松本:誤解を恐れずに言えば、保護者の方とは、スタッフとお客様ではなく、子育てのパートナーとしての信頼関係を築いていきたいと思っています。保育園が保育サービスをギブして、子育て世代がそれをテイクするというギブアンドテイクの関係ではなくて、お互いがギブし合う、子どものためになにをしていくかということや、家庭であった素敵なこと、保育園であった素敵なことを語り合うとか。もちろん、大変なこともたくさんあるので、それもお互いに共有し合う関係になりたい。
 
 もちろん、私たちはある意味サービスの提供者ですから、そこは丁寧にやっていくのですが、保護者の方々との関係構築の中では、保護者の方々になるべく当事者意識をもって関わっていただけるように働きかけていきたいと思っています。
 
――この園で育つ子どもたちには、どのようになってほしいですか?
 
松本:それぞれが自分らしく、素敵に生きてほしい。これから社会はさらに多様化していくと思います。そうした中で、自分で進む道を選択して、その選択に責任をとれる子になってほしいとも思います。
 
 あるいは、他者との共存関係を素敵にデザインできるとか。
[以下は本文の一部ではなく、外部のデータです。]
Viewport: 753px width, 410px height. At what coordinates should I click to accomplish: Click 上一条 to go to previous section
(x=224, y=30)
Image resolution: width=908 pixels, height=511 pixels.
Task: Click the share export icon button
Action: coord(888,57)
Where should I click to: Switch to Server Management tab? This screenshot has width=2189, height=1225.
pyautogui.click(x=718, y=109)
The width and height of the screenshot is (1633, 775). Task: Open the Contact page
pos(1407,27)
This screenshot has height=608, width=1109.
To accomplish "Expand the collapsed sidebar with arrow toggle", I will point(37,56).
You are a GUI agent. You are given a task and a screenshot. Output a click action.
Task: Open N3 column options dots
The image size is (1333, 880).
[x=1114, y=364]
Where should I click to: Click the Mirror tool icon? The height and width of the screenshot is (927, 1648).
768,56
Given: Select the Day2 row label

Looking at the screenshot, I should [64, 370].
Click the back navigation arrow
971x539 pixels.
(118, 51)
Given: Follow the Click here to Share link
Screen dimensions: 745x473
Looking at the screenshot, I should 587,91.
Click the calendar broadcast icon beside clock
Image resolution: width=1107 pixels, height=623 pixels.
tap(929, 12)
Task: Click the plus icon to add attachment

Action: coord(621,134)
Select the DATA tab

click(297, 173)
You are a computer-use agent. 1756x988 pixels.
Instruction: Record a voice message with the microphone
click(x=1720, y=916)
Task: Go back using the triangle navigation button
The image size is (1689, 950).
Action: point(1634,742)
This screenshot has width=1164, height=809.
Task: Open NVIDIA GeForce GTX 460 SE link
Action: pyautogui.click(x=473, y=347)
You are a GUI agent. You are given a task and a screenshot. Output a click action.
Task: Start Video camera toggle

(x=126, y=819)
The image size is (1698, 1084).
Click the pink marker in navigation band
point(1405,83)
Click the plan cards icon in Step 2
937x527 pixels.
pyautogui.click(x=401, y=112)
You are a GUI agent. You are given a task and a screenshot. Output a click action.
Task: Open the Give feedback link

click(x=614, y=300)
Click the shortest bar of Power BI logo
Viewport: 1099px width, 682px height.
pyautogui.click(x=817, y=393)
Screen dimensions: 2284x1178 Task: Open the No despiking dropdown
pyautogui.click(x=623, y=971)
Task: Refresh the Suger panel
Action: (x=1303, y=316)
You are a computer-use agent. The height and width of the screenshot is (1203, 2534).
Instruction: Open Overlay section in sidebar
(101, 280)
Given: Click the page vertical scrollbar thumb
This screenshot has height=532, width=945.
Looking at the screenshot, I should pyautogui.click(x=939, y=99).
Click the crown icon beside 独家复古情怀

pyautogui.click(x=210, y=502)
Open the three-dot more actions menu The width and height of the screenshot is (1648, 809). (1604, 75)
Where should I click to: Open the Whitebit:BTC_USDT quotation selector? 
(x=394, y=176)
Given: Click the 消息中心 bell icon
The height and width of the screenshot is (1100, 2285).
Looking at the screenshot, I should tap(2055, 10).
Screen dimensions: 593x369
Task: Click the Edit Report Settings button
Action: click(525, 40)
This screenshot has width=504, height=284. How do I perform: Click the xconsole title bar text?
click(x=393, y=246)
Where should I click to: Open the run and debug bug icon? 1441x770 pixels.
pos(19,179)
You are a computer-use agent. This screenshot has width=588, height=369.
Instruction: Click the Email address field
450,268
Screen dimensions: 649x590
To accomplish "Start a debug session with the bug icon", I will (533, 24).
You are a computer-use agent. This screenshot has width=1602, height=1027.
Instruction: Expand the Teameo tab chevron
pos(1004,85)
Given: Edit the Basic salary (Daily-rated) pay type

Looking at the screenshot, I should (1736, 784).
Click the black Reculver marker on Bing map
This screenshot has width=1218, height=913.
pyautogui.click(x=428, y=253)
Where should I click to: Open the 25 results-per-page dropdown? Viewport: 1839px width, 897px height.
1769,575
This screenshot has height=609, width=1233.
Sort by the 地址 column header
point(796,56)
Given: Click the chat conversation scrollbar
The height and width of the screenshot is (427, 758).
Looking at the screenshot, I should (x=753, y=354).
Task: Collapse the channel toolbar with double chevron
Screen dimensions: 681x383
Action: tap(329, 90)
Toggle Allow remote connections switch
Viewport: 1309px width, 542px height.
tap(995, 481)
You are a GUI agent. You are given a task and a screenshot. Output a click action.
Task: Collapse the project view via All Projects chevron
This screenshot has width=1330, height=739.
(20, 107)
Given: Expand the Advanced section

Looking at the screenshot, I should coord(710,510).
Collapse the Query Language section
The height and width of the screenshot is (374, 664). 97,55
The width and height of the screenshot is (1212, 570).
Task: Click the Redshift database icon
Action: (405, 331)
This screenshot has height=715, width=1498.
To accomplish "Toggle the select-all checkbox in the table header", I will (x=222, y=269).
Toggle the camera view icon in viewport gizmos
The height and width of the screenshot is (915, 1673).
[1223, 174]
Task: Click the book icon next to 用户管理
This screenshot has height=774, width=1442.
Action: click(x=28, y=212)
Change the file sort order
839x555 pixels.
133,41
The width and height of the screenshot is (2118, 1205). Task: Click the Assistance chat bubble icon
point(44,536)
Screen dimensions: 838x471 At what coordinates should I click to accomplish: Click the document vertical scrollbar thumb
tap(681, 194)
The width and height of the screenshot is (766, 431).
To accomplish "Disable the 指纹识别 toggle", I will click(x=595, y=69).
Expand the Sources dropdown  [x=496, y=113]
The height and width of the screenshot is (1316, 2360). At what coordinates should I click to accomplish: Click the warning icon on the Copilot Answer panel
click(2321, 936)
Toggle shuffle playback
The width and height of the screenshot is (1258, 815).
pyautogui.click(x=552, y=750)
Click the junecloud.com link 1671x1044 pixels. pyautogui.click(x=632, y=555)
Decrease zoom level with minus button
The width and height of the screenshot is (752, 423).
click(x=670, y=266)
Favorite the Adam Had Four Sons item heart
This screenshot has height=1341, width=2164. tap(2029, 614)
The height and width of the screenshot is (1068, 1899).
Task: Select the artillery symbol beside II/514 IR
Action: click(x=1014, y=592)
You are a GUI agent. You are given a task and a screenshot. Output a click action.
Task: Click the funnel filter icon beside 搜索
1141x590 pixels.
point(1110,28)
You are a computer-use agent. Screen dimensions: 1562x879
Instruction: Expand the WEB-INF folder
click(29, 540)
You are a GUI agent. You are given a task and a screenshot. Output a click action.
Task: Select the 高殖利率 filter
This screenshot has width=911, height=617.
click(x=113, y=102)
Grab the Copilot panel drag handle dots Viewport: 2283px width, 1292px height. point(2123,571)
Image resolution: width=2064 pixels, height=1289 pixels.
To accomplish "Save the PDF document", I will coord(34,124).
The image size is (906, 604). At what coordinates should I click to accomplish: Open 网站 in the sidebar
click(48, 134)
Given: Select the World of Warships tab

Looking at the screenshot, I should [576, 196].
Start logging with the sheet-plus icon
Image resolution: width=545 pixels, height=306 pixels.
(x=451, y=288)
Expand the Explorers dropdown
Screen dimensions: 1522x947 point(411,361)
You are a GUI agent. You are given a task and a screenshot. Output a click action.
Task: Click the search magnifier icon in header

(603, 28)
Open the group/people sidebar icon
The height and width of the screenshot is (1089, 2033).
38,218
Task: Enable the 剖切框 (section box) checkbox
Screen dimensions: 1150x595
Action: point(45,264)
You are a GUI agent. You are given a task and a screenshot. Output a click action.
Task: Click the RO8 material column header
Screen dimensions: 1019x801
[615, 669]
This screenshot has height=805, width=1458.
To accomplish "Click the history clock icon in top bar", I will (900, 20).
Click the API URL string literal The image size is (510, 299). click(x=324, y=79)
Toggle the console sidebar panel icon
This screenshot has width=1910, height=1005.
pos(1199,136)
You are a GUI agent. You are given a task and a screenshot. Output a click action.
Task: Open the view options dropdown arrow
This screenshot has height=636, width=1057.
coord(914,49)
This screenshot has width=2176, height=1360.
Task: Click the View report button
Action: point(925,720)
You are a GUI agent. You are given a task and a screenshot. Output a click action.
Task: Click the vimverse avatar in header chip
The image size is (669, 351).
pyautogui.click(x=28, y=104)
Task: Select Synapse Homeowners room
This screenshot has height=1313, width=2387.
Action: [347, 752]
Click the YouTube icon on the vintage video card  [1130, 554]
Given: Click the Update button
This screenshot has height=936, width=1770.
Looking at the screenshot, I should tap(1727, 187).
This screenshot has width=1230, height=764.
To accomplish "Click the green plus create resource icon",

自分だけのハッピーではなくて、他者のハッピーにも貢献することによって、より自分のハッピーも大きくなるんだということを経験して、そうした貢献を社会に対して返していけるような子になってほしいとも思います。
 
 一番の願いは、ものごとを判断するときに、軸を自分の芯に置ける子になってほしいということですね。他人がどう思うか、ではなく、自分がどうしたいかで意思決定できるような子になってほしい。でも、それは私の勝手な願いなので、結局はその子が本当にハッピーでいられたらいいと思っています。
 
 この園に通っている子どもたちが将来的にどうなっているかはわからないけれど、一つ夢があるんです。「まちの保育園」で育った子どもたちが親になったとき、自分の子どももこういう園で育てたいと思ってくれること。そうなってほしいという期待を込めて、やっています。
 
――進学などで一旦出て行くことがあっても、この地域で育って幸せだったと思って、自分が親になったとき、子どもと一緒に地域に帰ってきてくれるようなことがあったら理想的ですね。最後に、この「まちの保育園」を置くことで、このコミュニティや地域にどういうふうになっていってほしいですか?
 
松本:地域の人々に、まちの保育園を自己実現の場、自分が自然でいられるような場として使っていただきたいですし、みんながつながり合う場としていただきたいですね。そういうふうにして、子どもを中心に地域の人々がつながり合っていく中で、コミュニティコーディネーターは必要なくなっていって、自分たちで思いをもっていろんなことを企画して、自分らしく生活していけるように、みんなで支え合って、それぞれ心地よい距離感で関わり合えるようなコミュニティができあがっているといいなと思っています。
 
 
 
松本 理寿輝(まつもと りずき)*1980年生まれ。大学でブランドマネジメントを専攻する傍ら、児童福祉施設でのボランティアをきっかけに、幼児教育、保育の実践研究を始める。卒業後、博報堂へ入社。教育関連企業のブランディングに携わる。同社退社後、フィル・カンパニー副社長を経て、2009年に独立。国内外の幼児教育・保育視察、保育園での修行を積み、2010年、ナチュラルスマイルジャパンを創業。代表取締役を務める。